当面のAIは、「ビッグデータ+機械学習パラダイム」である。
- 昔から理想とされているAIは、「記号接地問題」が解決できること
ドコモにおけるビッグデータ
概要
ペタバイト級のデータ+機械学習+並列計算処理をもって、様々な分野においてビジネスイノベーションやデータイノベーションをもたらす
事例
- Twitterにおけるツイートから通信障害を検知する
- 小さな振る舞いから、重大な障害を予測することができる
- ブレイクするお笑い芸人を予測する
- フォロワー(いわゆるミーハー)ではなく、イノベーター(その道に詳しい人、能動的に情報を取りに行く人)に注目されている芸人を抽出する
- サービス終了の判断材料とする
- 翻訳
- 「ルー大柴変換」(言語構造を合わせてから、単語単位の整合を機械学習にて行う)
- IoT
- 「儲かるモデルを構築する」という観点では、ネットワークやデバイスよりも膨大なデータが重要であると考えられる
ポイント
- **「極低頻度の異様な振舞い」**の把握
- ニッチなニーズの開拓や、データの悪用の検出などに役立つ
- データのキュレーション(解釈)ができるIT人材を会社のど真ん中に置く
- 外部にキュレーションを委託すると「夏にサンダルが、冬にブーツが売れる」といった、誰でも納得できるような解析に陥りやすい
- キュレーションと経営判断のリンクが重要
- 大事なのは、技術をどう使うか
- 最先端の技術は必要ない、枯れた技術を最適に使い切る
- ドコモでは、データの量で勝負する
イノベーション実現のためのヒント
- セキュリティ、ロボティクス、メディア理解は要素技術分野として有望?
- 製造業、農業、医療などのICT化による伸びしろは大きい(IoTと親和性が高そう)
- AIは産業の最適化に貢献できそう
- 故障予測、産業最適化、生産調整など
感想
- 同じビッグデータを扱うのにも、どう解釈するかで得られる情報が変わってきそうだと思いました。ビッグデータに限らず、何を使うか以上にそれをどう使うかが大事であると考えさせられました。

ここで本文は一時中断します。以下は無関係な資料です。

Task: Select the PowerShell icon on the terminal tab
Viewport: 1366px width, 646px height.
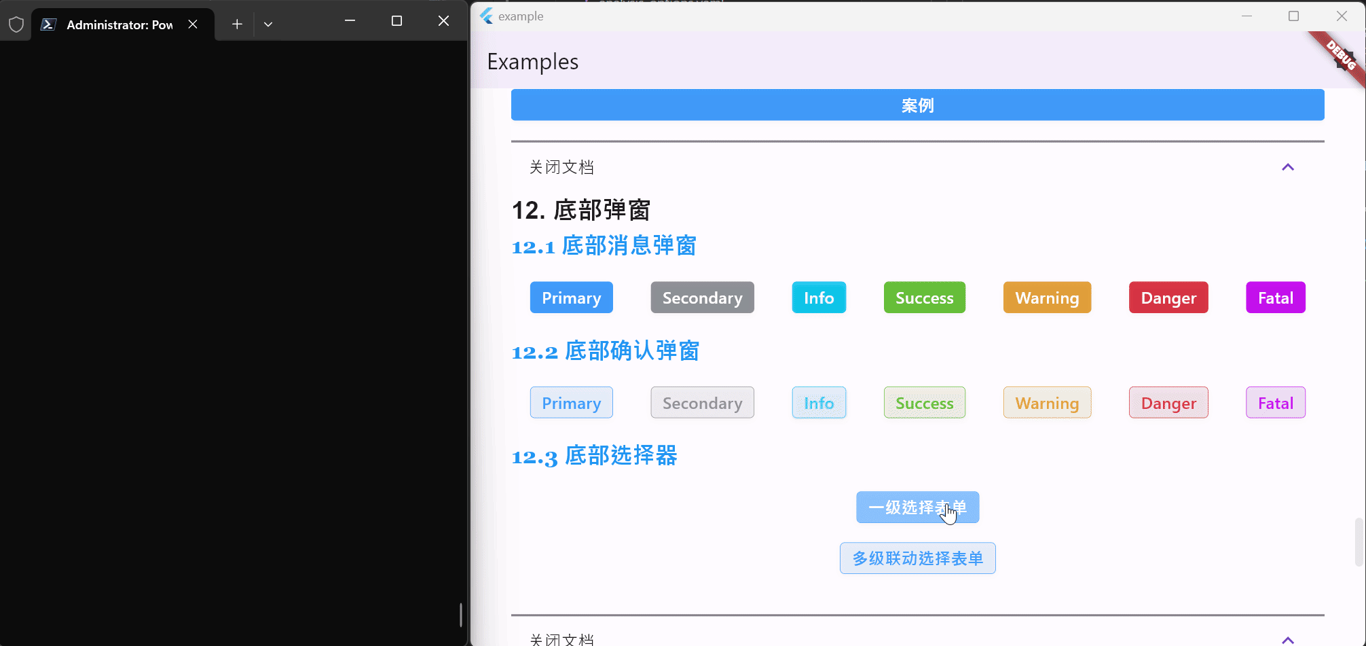Action: pyautogui.click(x=48, y=24)
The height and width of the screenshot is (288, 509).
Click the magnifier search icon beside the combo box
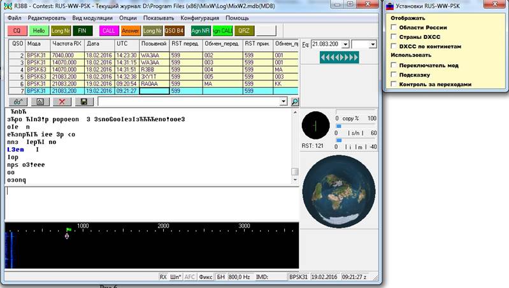tap(295, 101)
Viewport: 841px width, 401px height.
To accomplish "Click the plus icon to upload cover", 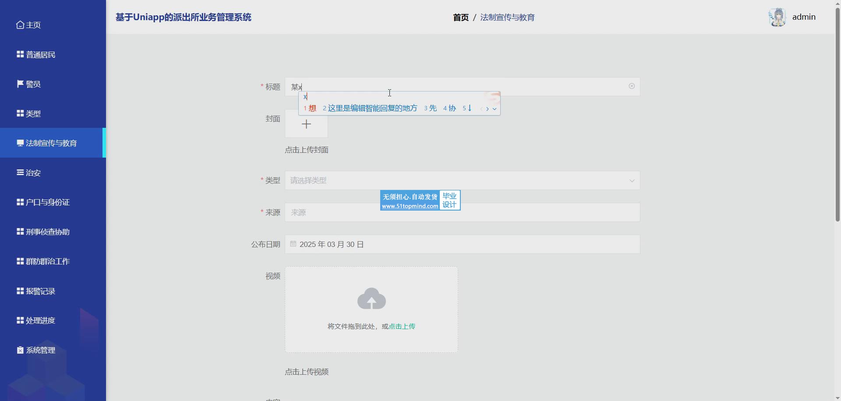I will (306, 124).
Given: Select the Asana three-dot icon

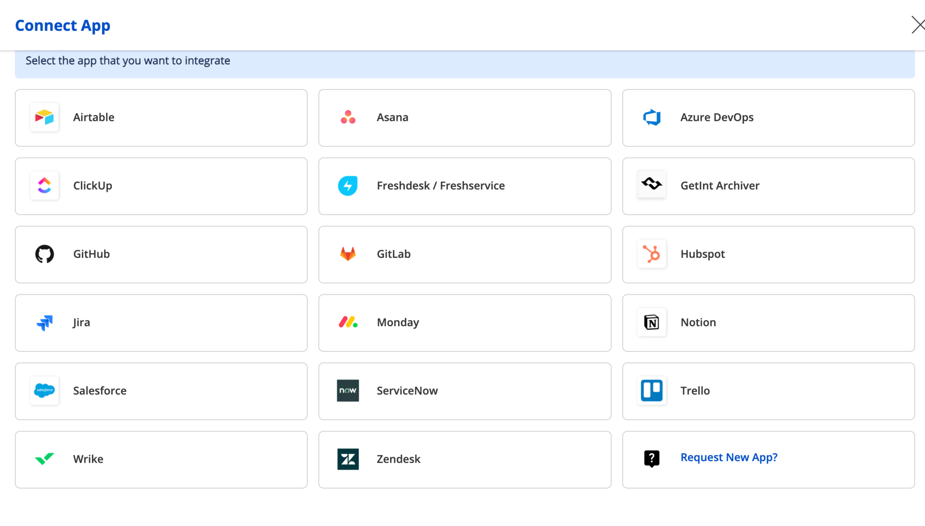Looking at the screenshot, I should pos(348,117).
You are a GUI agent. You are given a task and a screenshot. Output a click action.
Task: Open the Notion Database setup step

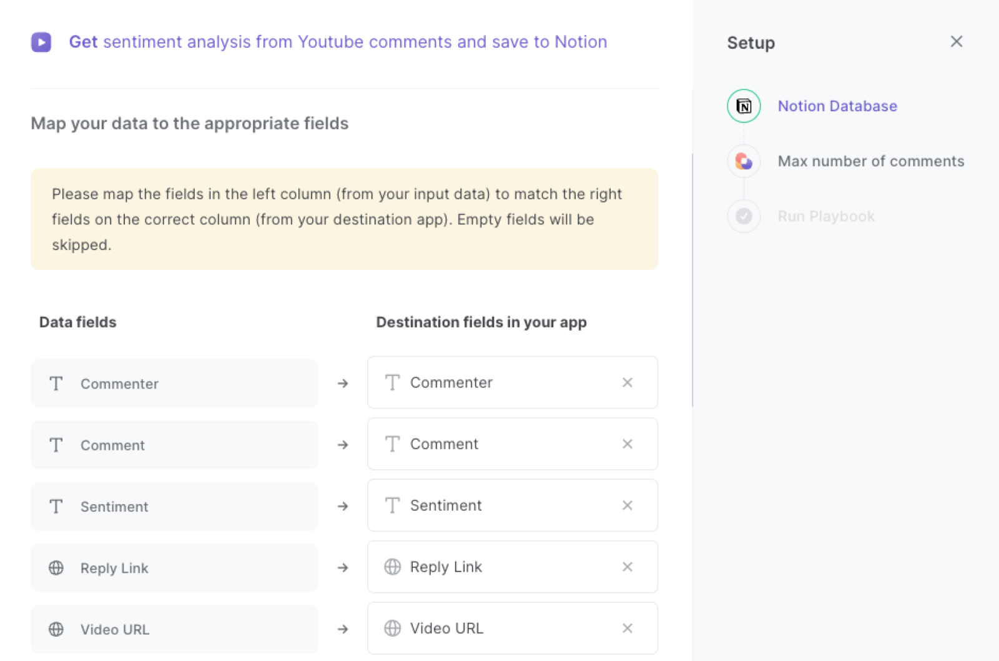837,106
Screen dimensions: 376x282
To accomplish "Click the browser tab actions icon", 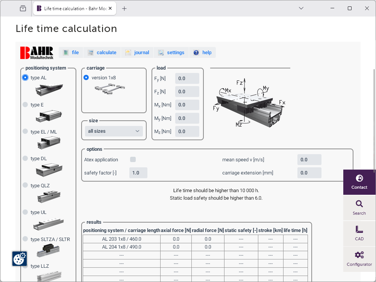I will [x=23, y=8].
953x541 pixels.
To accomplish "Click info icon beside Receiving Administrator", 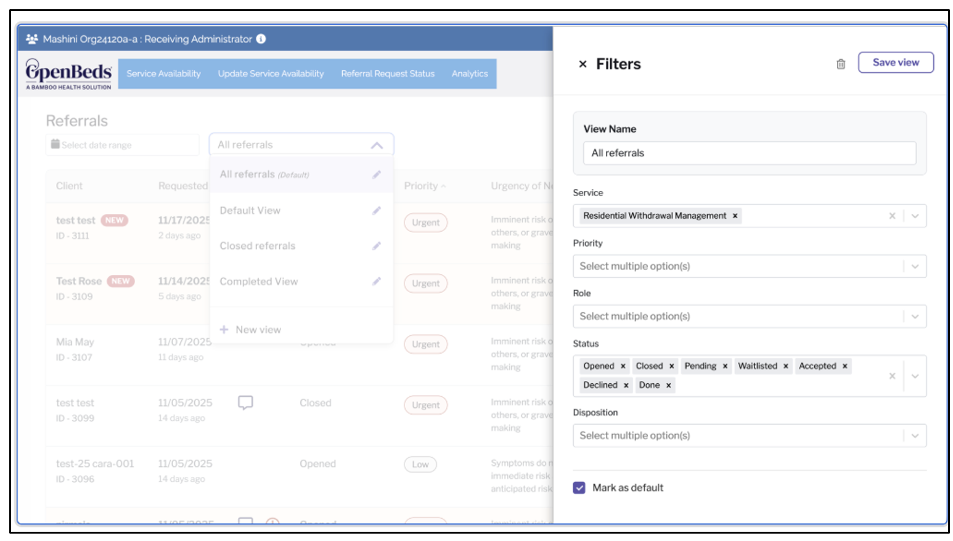I will 261,39.
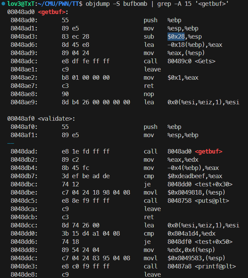This screenshot has height=278, width=248.
Task: Click the red <getbuf> in call instruction
Action: [208, 151]
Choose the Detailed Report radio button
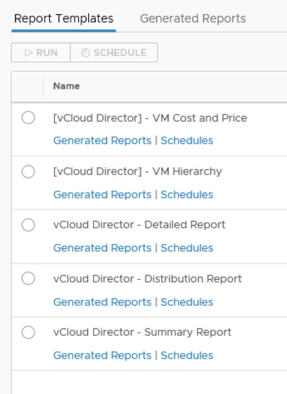Screen dimensions: 287x394 tap(28, 225)

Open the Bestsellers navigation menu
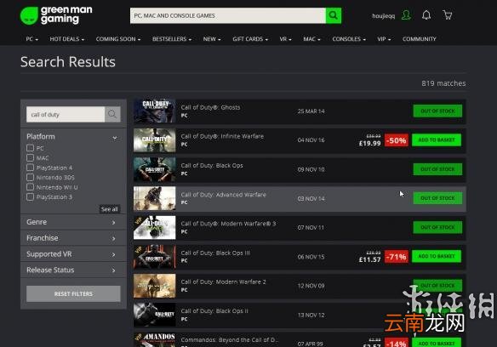172,39
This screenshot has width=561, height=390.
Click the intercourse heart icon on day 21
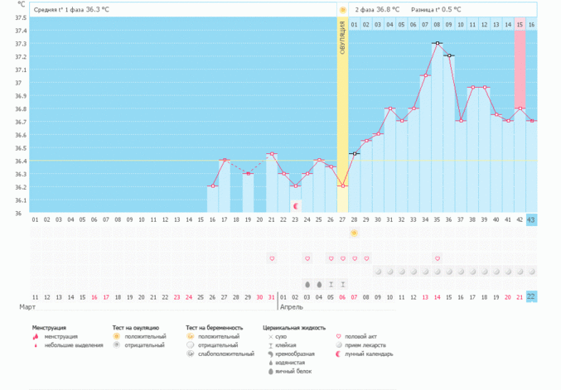272,258
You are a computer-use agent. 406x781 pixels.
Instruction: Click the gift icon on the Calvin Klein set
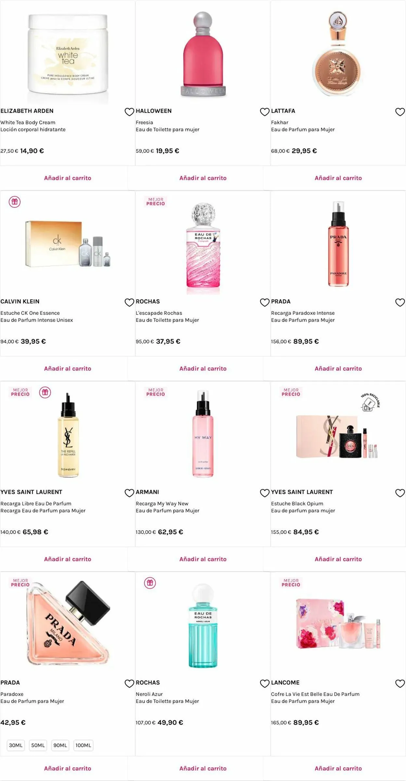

- データのキュレーションができる人間が会社の内部にいると、キュレーションの結果を会社の経営に直結できるという大きな強みができると感じました。
「DOCOMO 5G toward 2020 and beyond」
(株)NTTドコモ 中村 武宏 氏
5G計画
- ITU-R
- 2020年 仕様完成
- 日本
- 2020年 オリンピックを目処に先駆け導入
- 2018年頃 先駆け導入に向けて仕様完成の必要あり
- 5G+
- 5Gのサブセット
- 202x年 導入予定
5G先駆け導入に向けて
サービス開発
技術だけでなくend-to-endのサービス
- IoT
- クリティカルコミュニケーション
ニーズ(needs)よりシーズ(seeds)
- 何をお客様に提供したいか(できるか)
- ヒアリングしても普遍的なアイデアしか出てこないことが多々ある
- リーズナブルにぶっ飛んだ発想が重要
- アイデアソンやハッカソンにより共創
- プロモーションビデオ
- VR, ARの技術を取り込んだHMDでオリンピック観戦
現在の取り組み
- シミュレータやマッシブアンテナなどを用いて伝送実験中
- 動いている車の中でも2Gbps出ているなどの結果
5Gへの誤解
- 高周波数帯のみ対応
- 既存の周波数帯も含め、100GHxまで考慮
- 多くのスモールセルが必要
- あらゆるセルに対応している
- スモールセルが必要なのはトラフィック対策が必要なエリアのみ
感想
- 5Gについて情報を収集する良いきっかけになりました。
- 発想を重視し、アイデアソンやハッカソンなどで多くの外部の人を巻き込んでいく動きに共感しました。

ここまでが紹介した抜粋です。